WHAT YOU ARE ASKED TO DO ▸ From the first line to the last, reproduce the data exactly.

Collected data entries
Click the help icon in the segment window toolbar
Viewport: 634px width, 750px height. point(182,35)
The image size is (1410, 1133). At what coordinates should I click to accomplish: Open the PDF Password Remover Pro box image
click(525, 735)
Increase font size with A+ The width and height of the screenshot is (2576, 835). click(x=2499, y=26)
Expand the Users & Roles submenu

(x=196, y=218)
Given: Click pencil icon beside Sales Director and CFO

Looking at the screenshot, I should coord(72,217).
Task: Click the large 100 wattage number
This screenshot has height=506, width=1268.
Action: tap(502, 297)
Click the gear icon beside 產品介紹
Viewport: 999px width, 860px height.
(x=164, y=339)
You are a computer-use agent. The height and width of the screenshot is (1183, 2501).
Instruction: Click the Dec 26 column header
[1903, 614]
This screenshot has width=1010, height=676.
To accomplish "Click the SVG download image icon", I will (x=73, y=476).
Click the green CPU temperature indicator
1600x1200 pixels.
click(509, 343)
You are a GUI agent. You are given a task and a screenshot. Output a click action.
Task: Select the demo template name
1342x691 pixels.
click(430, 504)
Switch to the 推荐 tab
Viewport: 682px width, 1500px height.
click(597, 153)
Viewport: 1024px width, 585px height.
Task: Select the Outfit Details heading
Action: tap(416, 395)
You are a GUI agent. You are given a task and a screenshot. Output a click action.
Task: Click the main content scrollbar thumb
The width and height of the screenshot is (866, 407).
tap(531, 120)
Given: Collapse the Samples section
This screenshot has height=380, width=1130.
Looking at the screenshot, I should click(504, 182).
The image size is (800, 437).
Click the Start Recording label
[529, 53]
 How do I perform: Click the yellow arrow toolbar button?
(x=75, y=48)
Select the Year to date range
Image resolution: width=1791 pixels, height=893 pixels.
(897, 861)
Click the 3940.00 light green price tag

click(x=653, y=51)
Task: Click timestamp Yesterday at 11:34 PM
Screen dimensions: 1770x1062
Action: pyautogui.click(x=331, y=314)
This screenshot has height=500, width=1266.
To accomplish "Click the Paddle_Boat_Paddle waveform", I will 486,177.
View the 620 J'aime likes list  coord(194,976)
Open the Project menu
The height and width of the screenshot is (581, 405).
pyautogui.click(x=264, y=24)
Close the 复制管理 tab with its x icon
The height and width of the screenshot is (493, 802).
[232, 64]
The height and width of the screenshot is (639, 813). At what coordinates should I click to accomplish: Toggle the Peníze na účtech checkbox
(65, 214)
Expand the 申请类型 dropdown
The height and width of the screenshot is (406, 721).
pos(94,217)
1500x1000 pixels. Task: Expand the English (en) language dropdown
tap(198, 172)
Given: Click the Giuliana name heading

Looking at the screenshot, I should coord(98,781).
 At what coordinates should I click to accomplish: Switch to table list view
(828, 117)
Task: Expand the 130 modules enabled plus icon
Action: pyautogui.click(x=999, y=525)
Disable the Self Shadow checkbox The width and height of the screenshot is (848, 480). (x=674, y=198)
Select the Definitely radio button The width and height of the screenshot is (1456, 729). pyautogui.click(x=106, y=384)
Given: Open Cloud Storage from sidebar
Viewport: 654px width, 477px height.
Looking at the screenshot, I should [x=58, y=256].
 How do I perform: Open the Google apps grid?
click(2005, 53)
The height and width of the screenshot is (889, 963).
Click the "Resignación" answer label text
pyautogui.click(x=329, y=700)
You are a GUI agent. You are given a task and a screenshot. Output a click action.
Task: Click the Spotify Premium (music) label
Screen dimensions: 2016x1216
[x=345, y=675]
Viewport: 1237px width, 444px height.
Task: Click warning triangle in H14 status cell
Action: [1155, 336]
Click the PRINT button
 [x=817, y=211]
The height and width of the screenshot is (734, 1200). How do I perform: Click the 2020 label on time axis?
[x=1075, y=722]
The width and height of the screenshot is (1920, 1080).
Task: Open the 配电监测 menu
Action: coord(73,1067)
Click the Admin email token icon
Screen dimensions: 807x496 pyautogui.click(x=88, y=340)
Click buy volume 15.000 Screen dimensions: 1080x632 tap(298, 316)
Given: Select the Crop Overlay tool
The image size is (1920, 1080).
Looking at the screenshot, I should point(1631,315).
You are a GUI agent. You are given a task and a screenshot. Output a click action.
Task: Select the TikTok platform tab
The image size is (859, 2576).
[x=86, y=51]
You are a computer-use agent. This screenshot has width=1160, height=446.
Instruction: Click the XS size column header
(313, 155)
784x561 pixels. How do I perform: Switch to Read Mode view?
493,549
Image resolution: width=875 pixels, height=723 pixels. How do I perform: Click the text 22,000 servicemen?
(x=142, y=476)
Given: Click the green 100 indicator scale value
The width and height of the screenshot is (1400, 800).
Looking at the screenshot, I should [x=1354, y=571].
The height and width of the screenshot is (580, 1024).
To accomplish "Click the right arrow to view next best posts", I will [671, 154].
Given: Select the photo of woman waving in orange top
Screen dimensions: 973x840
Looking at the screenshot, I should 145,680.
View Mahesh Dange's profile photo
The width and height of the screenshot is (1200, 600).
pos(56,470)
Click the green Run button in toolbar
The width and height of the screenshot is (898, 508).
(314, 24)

RESULT ▸
Click the help icon in the segment window toolbar
Viewport: 634px width, 750px height. point(182,35)
The image size is (1410, 1133). At what coordinates should I click to accomplish: Open the PDF Password Remover Pro box image
click(525, 735)
Increase font size with A+ The width and height of the screenshot is (2576, 835). click(x=2499, y=26)
Expand the Users & Roles submenu

(x=196, y=218)
Given: Click pencil icon beside Sales Director and CFO

Looking at the screenshot, I should coord(72,217).
Task: Click the large 100 wattage number
This screenshot has height=506, width=1268.
Action: tap(502, 297)
Click the gear icon beside 產品介紹
Viewport: 999px width, 860px height.
(x=164, y=339)
You are a computer-use agent. The height and width of the screenshot is (1183, 2501).
Instruction: Click the Dec 26 column header
[1903, 614]
This screenshot has width=1010, height=676.
To accomplish "Click the SVG download image icon", I will (x=73, y=476).
Click the green CPU temperature indicator
1600x1200 pixels.
click(509, 343)
You are a GUI agent. You are given a task and a screenshot. Output a click action.
Task: Select the demo template name
1342x691 pixels.
click(430, 504)
Switch to the 推荐 tab
Viewport: 682px width, 1500px height.
click(597, 153)
Viewport: 1024px width, 585px height.
Task: Select the Outfit Details heading
Action: tap(416, 395)
You are a GUI agent. You are given a task and a screenshot. Output a click action.
Task: Click the main content scrollbar thumb
The width and height of the screenshot is (866, 407).
tap(531, 120)
Given: Collapse the Samples section
This screenshot has height=380, width=1130.
Looking at the screenshot, I should click(504, 182).
The image size is (800, 437).
Click the Start Recording label
[529, 53]
 How do I perform: Click the yellow arrow toolbar button?
(x=75, y=48)
Select the Year to date range
Image resolution: width=1791 pixels, height=893 pixels.
(897, 861)
Click the 3940.00 light green price tag

click(x=653, y=51)
Task: Click timestamp Yesterday at 11:34 PM
Screen dimensions: 1770x1062
Action: pyautogui.click(x=331, y=314)
This screenshot has height=500, width=1266.
To accomplish "Click the Paddle_Boat_Paddle waveform", I will 486,177.
View the 620 J'aime likes list  coord(194,976)
Open the Project menu
The height and width of the screenshot is (581, 405).
pyautogui.click(x=264, y=24)
Close the 复制管理 tab with its x icon
The height and width of the screenshot is (493, 802).
[232, 64]
The height and width of the screenshot is (639, 813). At what coordinates should I click to accomplish: Toggle the Peníze na účtech checkbox
(65, 214)
Expand the 申请类型 dropdown
The height and width of the screenshot is (406, 721).
pos(94,217)
1500x1000 pixels. Task: Expand the English (en) language dropdown
tap(198, 172)
Given: Click the Giuliana name heading

Looking at the screenshot, I should coord(98,781).
 At what coordinates should I click to accomplish: Switch to table list view
(828, 117)
Task: Expand the 130 modules enabled plus icon
Action: pyautogui.click(x=999, y=525)
Disable the Self Shadow checkbox The width and height of the screenshot is (848, 480). (x=674, y=198)
Select the Definitely radio button The width and height of the screenshot is (1456, 729). pyautogui.click(x=106, y=384)
Given: Open Cloud Storage from sidebar
Viewport: 654px width, 477px height.
Looking at the screenshot, I should [x=58, y=256].
 How do I perform: Open the Google apps grid?
click(2005, 53)
The height and width of the screenshot is (889, 963).
Click the "Resignación" answer label text
pyautogui.click(x=329, y=700)
You are a GUI agent. You are given a task and a screenshot. Output a click action.
Task: Click the Spotify Premium (music) label
Screen dimensions: 2016x1216
[x=345, y=675]
Viewport: 1237px width, 444px height.
Task: Click warning triangle in H14 status cell
Action: [1155, 336]
Click the PRINT button
 [x=817, y=211]
The height and width of the screenshot is (734, 1200). How do I perform: Click the 2020 label on time axis?
[x=1075, y=722]
The width and height of the screenshot is (1920, 1080).
Task: Open the 配电监测 menu
Action: coord(73,1067)
Click the Admin email token icon
Screen dimensions: 807x496 pyautogui.click(x=88, y=340)
Click buy volume 15.000 Screen dimensions: 1080x632 tap(298, 316)
Given: Select the Crop Overlay tool
The image size is (1920, 1080).
Looking at the screenshot, I should point(1631,315).
You are a GUI agent. You are given a task and a screenshot. Output a click action.
Task: Select the TikTok platform tab
The image size is (859, 2576).
[x=86, y=51]
You are a computer-use agent. This screenshot has width=1160, height=446.
Instruction: Click the XS size column header
(313, 155)
784x561 pixels. How do I perform: Switch to Read Mode view?
493,549
Image resolution: width=875 pixels, height=723 pixels. How do I perform: Click the text 22,000 servicemen?
(x=142, y=476)
Given: Click the green 100 indicator scale value
The width and height of the screenshot is (1400, 800).
Looking at the screenshot, I should [x=1354, y=571].
The height and width of the screenshot is (580, 1024).
To accomplish "Click the right arrow to view next best posts", I will [671, 154].
Given: Select the photo of woman waving in orange top
Screen dimensions: 973x840
Looking at the screenshot, I should 145,680.
View Mahesh Dange's profile photo
The width and height of the screenshot is (1200, 600).
pos(56,470)
Click the green Run button in toolbar
The width and height of the screenshot is (898, 508).
(314, 24)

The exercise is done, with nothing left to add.